Top of DATASET RECORDS

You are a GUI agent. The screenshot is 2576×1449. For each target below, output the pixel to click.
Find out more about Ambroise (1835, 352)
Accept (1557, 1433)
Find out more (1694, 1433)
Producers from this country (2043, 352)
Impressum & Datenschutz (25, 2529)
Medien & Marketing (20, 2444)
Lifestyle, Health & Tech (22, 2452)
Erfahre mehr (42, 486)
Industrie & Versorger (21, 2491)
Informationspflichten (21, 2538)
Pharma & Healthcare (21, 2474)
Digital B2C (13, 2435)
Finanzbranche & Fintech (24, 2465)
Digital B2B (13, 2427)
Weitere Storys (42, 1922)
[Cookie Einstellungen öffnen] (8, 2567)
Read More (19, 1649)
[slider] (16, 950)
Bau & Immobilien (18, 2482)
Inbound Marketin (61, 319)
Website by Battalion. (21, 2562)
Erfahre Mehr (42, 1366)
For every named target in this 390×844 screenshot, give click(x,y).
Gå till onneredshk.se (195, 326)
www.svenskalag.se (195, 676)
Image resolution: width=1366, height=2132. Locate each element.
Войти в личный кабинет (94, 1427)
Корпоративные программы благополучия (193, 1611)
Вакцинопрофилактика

Bottom of DATASET RECORDS

__ASSIGNMENT__
When the word "each" appears in a line of the data, that line is counted; report the number only.

__SOLUTION FOR THIS EXERCISE__
2